Corruption may be the weakest of the Prime trilogy, but it's still a great game regardless. I will admit, the extended opening(s) had me a little nervous. The initial focus on shooting was off-putting, considering that the game's not much of a shooter, and the talking and in-engine cutscenes were jarring as hell, with some surprisingly bad sound design and mixing. However, once we're past that, oh boy is this a great time.

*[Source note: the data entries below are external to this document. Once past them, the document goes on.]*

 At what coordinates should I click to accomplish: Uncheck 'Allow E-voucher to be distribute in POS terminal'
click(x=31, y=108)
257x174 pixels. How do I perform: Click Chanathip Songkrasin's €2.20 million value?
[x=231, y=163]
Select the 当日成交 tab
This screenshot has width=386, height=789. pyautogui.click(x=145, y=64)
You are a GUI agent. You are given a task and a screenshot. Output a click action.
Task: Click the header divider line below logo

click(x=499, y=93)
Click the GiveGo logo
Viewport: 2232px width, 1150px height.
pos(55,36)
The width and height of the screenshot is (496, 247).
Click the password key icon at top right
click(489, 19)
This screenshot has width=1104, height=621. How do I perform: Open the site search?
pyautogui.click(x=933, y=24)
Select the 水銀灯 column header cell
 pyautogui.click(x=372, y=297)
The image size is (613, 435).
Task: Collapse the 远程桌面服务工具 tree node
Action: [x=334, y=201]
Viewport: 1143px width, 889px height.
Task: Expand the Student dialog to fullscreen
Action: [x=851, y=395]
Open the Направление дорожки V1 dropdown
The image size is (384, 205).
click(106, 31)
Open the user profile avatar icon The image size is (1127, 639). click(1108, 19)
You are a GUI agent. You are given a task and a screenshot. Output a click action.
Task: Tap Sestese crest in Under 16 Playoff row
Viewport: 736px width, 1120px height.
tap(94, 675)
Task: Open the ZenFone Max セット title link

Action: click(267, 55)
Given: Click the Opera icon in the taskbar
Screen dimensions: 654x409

Corruption's levels are far more segmented than in prior games, separated by planets that Samus must travel to in her ship. While this segmenting has its downsides, namely breaking the feel of a single cohesive location, its upside is that Corruption manages to have environments as varied as the original Prime but without the suspension of disbelief required to believe that distinct biomes are but a short elevator ride away. The ability to land the ship at multiple points in a level allows for an ease of traversal that was appreciated.

I think Corruption might have the best implementation of an Artifact-hunt-variant, with its Energy Cells gradually opening up progression through a pretty tough area. Using these, you can achieve the main objective without collecting them all, or go there way before you need to for some collectables.

Presentational elements are generally outstanding across the board, with brilliant art design and the same immersive touches that made prior games great. The music is back too with the same cheesy-sci-fi-synths-meet-distorted-chants grandness, and I still love it, though perhaps not as much as in Prime and Echoes.

Where does the game fall short? Honestly, the federation stuff is a bit of a mixed bag, with the devs taking a pretty uncritical eye towards them. They do something really fucked up and irresponsible during a time lapse, but the game doesn't seem to notice that the fault lies with them. Their presence also serves to undercut the atmosphere somewhat, though the game manages to be immersive despite this. And, yes, the game is more restrictive and accessible than prior titles. This is not intrinsically a problem, but with a series that has Samus fighting eldritch horrors on strange alien planets the straightforwardness of the game feels a tad mismatched.

Overall, I loved this. I was especially excited for it too, as this was the first of three major titles in the Metroid series which I had not played until now. Up next is Other M, which I'm hoping to at least enjoy as a curio.